(Dataset items)
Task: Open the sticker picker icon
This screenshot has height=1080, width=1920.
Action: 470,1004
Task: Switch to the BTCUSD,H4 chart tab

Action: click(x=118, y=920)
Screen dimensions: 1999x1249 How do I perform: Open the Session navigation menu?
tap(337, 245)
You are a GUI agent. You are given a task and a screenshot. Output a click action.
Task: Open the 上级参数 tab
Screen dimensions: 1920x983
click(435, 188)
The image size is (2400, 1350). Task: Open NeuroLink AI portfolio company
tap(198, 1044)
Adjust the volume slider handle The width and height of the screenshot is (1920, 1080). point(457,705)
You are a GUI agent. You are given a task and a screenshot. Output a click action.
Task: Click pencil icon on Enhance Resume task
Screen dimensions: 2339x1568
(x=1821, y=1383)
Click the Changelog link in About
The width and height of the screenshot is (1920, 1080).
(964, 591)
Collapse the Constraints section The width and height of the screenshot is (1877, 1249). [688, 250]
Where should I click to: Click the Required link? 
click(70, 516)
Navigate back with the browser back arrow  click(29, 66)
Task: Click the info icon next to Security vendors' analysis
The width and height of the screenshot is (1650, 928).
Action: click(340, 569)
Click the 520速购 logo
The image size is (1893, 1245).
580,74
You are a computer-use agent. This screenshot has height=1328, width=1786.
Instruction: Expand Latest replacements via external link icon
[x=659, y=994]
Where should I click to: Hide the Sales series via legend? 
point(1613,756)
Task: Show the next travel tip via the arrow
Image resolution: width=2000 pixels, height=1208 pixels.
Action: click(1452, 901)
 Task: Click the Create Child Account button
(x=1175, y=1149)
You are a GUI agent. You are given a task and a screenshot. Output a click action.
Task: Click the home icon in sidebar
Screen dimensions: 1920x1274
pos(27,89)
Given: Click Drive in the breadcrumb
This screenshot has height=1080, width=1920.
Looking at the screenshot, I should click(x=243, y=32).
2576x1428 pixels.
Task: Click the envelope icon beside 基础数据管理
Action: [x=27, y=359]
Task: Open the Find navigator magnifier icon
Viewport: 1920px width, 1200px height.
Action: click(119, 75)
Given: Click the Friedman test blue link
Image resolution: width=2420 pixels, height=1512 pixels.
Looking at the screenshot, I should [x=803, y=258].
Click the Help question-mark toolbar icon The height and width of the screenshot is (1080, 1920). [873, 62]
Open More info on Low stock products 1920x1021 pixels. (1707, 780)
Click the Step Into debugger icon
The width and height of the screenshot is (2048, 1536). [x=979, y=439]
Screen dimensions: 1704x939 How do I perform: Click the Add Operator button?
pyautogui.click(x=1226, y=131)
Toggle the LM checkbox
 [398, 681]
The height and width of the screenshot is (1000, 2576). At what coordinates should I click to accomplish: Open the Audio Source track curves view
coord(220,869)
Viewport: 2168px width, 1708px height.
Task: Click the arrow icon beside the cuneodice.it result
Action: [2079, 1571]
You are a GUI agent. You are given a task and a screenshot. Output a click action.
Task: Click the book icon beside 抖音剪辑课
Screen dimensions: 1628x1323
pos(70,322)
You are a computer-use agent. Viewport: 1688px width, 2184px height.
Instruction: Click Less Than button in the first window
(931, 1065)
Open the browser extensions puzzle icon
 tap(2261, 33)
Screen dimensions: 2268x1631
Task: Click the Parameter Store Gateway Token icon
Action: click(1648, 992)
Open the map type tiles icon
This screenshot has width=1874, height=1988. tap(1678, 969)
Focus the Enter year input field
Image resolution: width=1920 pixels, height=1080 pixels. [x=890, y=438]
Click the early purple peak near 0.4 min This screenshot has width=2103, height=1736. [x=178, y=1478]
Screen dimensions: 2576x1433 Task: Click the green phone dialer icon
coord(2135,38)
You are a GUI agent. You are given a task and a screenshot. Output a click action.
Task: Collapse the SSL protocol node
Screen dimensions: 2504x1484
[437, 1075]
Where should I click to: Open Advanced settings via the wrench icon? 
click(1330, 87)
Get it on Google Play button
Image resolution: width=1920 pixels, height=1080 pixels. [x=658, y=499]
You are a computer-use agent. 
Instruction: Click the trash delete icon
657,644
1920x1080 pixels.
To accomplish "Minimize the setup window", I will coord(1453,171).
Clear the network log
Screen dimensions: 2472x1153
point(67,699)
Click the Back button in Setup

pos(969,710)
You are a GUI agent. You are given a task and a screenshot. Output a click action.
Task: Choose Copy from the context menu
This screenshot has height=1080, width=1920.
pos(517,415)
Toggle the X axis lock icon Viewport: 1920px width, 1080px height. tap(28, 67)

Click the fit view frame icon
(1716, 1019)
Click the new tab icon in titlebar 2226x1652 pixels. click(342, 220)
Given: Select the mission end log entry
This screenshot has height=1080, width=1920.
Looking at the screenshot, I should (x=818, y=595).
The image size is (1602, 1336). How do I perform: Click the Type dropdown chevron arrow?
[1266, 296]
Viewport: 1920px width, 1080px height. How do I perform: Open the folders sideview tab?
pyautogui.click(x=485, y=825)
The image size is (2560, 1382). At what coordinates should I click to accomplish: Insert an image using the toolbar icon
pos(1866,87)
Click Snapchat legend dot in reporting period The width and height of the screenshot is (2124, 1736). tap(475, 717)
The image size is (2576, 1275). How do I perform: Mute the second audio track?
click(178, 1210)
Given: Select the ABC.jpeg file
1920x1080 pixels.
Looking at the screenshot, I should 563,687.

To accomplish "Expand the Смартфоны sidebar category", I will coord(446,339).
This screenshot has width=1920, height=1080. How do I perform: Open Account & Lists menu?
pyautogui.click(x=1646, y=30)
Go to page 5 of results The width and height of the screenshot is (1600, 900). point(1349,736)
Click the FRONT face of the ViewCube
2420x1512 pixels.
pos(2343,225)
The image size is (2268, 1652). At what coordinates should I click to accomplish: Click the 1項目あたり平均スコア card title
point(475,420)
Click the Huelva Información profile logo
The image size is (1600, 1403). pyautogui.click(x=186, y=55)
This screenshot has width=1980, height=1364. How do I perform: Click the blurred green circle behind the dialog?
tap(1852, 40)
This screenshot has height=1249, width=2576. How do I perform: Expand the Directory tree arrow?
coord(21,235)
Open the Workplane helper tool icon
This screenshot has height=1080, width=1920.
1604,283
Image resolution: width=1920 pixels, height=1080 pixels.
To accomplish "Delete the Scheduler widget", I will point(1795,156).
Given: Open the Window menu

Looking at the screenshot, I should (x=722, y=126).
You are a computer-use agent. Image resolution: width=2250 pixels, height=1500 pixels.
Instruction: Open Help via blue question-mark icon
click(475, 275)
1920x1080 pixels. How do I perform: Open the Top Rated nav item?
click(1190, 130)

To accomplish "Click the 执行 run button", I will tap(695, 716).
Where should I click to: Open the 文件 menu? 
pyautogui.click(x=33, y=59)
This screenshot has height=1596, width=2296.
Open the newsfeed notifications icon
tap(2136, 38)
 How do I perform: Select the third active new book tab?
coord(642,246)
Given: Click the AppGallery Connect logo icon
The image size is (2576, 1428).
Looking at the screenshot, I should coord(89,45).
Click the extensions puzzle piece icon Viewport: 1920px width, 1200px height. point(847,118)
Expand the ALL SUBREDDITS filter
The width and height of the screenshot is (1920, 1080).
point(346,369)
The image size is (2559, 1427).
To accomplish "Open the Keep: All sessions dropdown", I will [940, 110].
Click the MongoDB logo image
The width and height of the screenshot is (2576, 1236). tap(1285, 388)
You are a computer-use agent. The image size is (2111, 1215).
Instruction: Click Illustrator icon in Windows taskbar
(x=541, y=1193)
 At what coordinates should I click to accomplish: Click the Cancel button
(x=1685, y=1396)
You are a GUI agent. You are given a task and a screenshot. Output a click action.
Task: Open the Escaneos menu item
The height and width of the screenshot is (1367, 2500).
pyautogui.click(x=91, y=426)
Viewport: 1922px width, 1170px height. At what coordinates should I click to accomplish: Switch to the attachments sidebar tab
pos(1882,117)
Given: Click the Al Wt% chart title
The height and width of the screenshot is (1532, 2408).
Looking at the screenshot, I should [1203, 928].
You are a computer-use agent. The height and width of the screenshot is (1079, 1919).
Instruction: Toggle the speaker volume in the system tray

- [PROBLEM TO SOLVE]: Taking the records above as input, show every line in which the word "Collapse" is present.

- [RESULT BELOW]:
Collapse the Constraints section The width and height of the screenshot is (1877, 1249). [688, 250]
Task: Collapse the SSL protocol node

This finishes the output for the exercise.